◆ Page text:
---*---
I also have a function

df[m_, e_, t_] := 1/(2 t + 2 t Cosh[(e - m)/t])

which some may recognize as the derivative of the Fermi Dirac function -- for small values of t, it is very sharply peaked at e == m. My integrand is df[m,eigs[x, y], t] for some value of m and t, say for example:

NIntegrate[df[0, eigs[x, y], .1] // Total, {x, xmin, xmax},{y, ymin, ymax}]

I can plot the integrand and it is sharply peaked along contours within the limits of integration (where one or another of the eigenvalues equals m), but I am having some trouble getting the integral to converge efficiently--I get slow convergence errors, or nonsense answers if I try to decrease accuracy and precision goals.

Any advice? Looking at the points from the evaluation monitor, the LocalAdaptive method seems to find the correct areas to integrate but still takes a long time (around 30 seconds on my laptop with MaxRecursion->3) and fails to converge.
---*---
(Dataset excerpt)
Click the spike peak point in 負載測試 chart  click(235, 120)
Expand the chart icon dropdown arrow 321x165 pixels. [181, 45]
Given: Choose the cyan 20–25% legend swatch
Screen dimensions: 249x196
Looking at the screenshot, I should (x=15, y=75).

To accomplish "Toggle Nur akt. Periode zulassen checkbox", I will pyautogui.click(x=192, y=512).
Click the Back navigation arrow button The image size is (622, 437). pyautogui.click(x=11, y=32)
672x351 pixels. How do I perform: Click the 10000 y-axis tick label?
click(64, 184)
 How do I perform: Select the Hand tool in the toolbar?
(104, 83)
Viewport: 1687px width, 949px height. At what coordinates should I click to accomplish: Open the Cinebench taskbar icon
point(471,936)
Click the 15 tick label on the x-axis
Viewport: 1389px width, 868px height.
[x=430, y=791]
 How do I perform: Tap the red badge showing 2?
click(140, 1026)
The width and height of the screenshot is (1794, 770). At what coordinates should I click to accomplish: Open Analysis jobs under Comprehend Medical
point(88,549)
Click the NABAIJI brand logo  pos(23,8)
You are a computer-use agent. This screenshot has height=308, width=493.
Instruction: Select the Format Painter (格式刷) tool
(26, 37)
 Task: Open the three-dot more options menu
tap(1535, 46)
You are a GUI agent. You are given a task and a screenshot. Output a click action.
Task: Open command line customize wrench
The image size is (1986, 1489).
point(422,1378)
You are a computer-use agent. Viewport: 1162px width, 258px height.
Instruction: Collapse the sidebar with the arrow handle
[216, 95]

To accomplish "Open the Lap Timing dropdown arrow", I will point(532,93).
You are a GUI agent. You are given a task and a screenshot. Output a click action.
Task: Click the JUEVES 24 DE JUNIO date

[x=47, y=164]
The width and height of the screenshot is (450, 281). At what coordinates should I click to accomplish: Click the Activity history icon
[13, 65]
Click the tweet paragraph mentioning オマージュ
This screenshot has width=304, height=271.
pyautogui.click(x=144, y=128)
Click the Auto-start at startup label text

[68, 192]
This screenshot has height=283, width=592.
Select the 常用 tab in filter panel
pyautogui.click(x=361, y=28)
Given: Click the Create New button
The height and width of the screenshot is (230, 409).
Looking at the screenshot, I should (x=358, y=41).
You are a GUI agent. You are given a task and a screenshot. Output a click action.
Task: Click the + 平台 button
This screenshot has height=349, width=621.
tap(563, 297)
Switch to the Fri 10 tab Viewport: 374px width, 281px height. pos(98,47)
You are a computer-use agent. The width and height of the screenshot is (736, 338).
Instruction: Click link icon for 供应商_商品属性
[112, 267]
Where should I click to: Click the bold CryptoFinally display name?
---*---
◆ Instruction: Continue the forum post about integrating a sharply peaked function, starting right after its final sentence. The listing stands apart from the forum post about integrating a sharply peaked function.

◆ Answer to the task:
Edit

Here is an example of H[x, y]:

H[x_, y_] := 
  {{24, 1550 Sqrt[3] (x + I y), 100, 0, 0, 0}, 
   {1550 Sqrt[3] (x - I y), 31, 0, 0, 0, 100}, 
   {100, 0, -4, 315 Sqrt[3/2] (x - I y), -41 Sqrt[3/2] (x + I y), 1550 Sqrt[3] (x + I y)}, 
   {0, 0, 315 Sqrt[3/2] (x + I y), -20, 1550 Sqrt[3] (x - I y), -41 Sqrt[3/2] (x - I y)}, 
   {0, 0, -41 Sqrt[3/2] (x - I y), 1550 Sqrt[3] (x + I y), 26, 390 Sqrt[2]}, 
   {0, 100, 1550 Sqrt[3] (x - I y), -41 Sqrt[3/2] (x + I y), 390 Sqrt[2], 81}}

I would be interested in the integral of the eigenvalues for values of m between -100 and 100, which corresponds to limits of the integral of around +/-.2 for both x and y

The integrand (This takes a long time with PlotPoints -> 1000)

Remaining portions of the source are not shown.